At the 2000 Summer Olympics in Sydney, Australia, Sandeno won the bronze medal in the 800-meter freestyle event, along with fourth place in the 400-meter individual medley and sixth place in the 200-meter butterfly.  In 2003, while enrolled at the University of Southern California, she won the U.S. national championship in the 200-meter butterfly, and the 200- and 400-meter individual medley events.

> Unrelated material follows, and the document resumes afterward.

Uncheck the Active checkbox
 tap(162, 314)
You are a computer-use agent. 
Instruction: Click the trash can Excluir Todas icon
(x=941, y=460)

The 2004 Summer Olympics in Athens, Greece saw Sandeno win three more Olympic medals: a silver medal in the 400-meter individual medley, a bronze medal in the 400-meter freestyle, and a gold medal in the 4×200-meter freestyle relay.  The American team of Natalie Coughlin, Carly Piper, Dana Vollmer and Sandeno also broke the seventeen-year-old world record (previously held by East Germany) by more than two seconds with their victory in the 4×200-meter freestyle relay.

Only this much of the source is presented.